Doch nun lenkst Du die Diskussion zum Fleisch. Ist es Rinds- oder Schweinefleisch? Es ist Schweinefleisch, bemerkt der Esser und die Köchin bestätigt. Wo lebte dieses Schwein? Auf der Packung stand „Schweizer Fleisch“. Aber wo genau? Du fragst, wie das Schwein wohl gelebt hat? Einer meint, so im Dreck und auf der Wiese. Wohl kaum. Das Fleisch wurde im Grossverteiler gekauft. Du outest dich als Fachmann und erklärst, dass dieses Schwein wohl nie im Freien, nie an der Sonne, nie… war. Stille in der Runde. Du gibst noch einen drauf und zückst ein Bild aus einer Schweinemast. Gefunden hast Du es entweder im Internet oder Du hast es aus den VgT-Nachrichten ausgeschnitten (www.vgt.ch). Spätestens hier folgt die Reaktion: das will ich alles gar nicht so genau wissen. Warum willst Du mir mein Essen verderben?
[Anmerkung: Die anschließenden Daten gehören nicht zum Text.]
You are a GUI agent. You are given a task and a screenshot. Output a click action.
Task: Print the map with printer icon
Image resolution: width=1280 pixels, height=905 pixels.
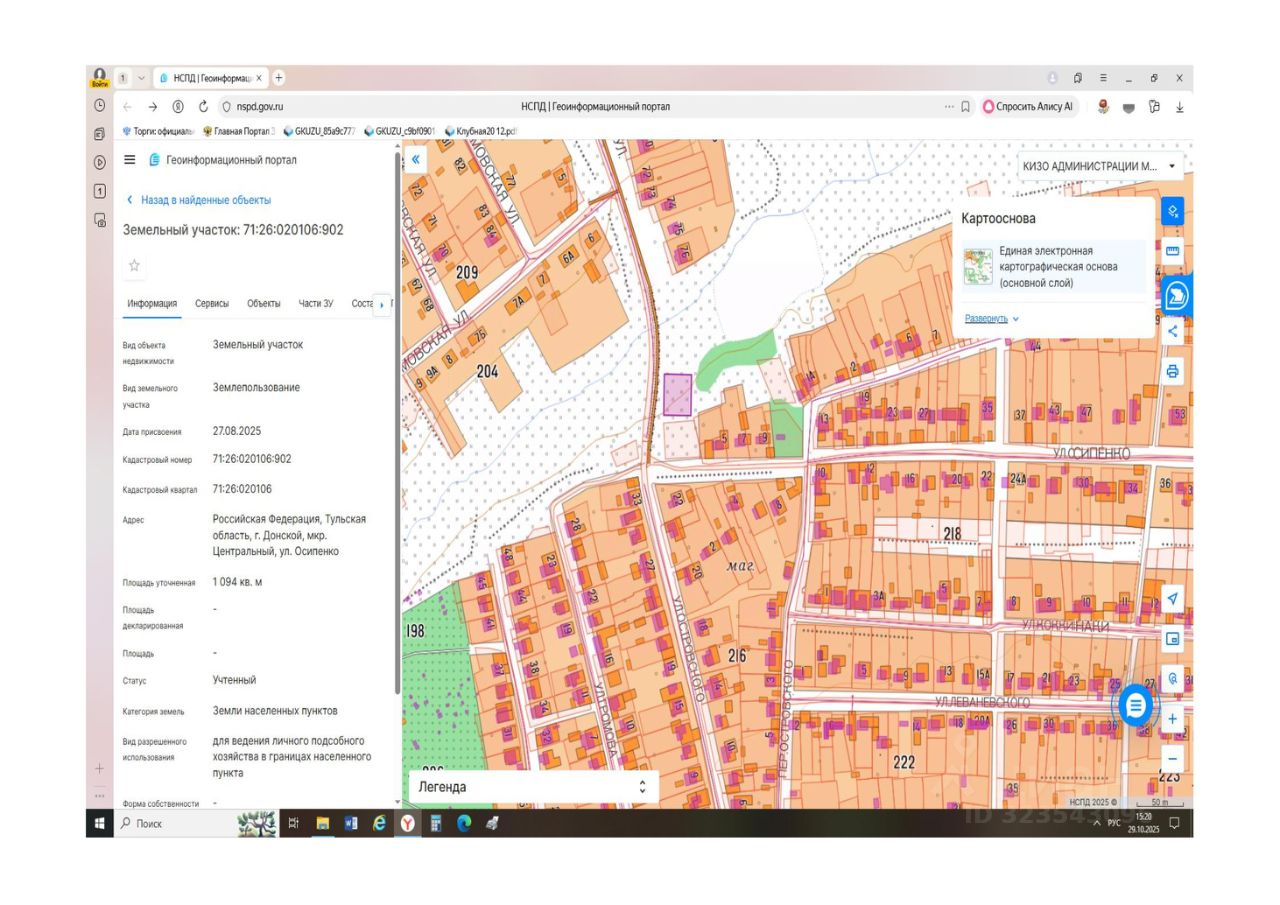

Jetzt hatten wir es doch so schön und lustig.
Du erklärst: wenn man lieb und nett über Rüebli und Kopfsalat reden kann, sollte man doch auch genauso über das Fleisch sprechen können.
Du gibst wieder einen drauf: hast Du mal einen Salat auf einem Feld gesehen? Ja sicher. Hast Du schon einmal einem Schwein in die Augen gesehen? Nein. Könntest Du dieses Schwein drei Monate bei dir beherbergen und es anschliessend töten? Könntest Du es selber töten? Und nachher essen? So wie Du gerade jetzt dieses Schnitzel vertilgst?
Reaktion: Hör auf, sei still. Oder: der Mensch hat schon immer Fleisch gegessen. Oder: Kannst du selber einem Salatkopf auf dem Feld in die Augen schauen und ihn nachher abschneiden?
Du darfst nun ruhig schweigen. Du hast genug ausgelöst. Freue dich auf das Dessert. Denn es könnte das letzte Mal sein, dass Du bei diesen Freunden eingeladen worden bist…
„Das will ich gar nicht so genau wissen“, ist mitverantwortlich, warum es den meisten Nutztieren in der Schweiz echt dreckig geht. Eigentlich weiss man, dass bei unserer Fleischproduktion vieles im Argen ist. Aber man will sich kein schlechtes Gewissen machen lassen. Sonst müsst man ja in der Konsequenz auf das Fleischessen verzichten. Nein, ich möchte gar nicht einem Schwein in die Augen sehen! Ich würde mich sonst selbst erkennen. Nie könnte ich meine geliebte Katze töten und essen. Und das Schwein ist uns Menschen verwandter als die Katze. Hat man da nicht sogar mal ein Schweineherz in einen Menschen transplantiert? Nein, ich möchte die Bilder aus der Schweinehaltung nicht sehen. Ich kann es nicht ertragen. Ich bekomme ein schlechtes Gewissen. Das will ich aber nicht. Also: Themenwechsel! Wegschieben! Verdrängen!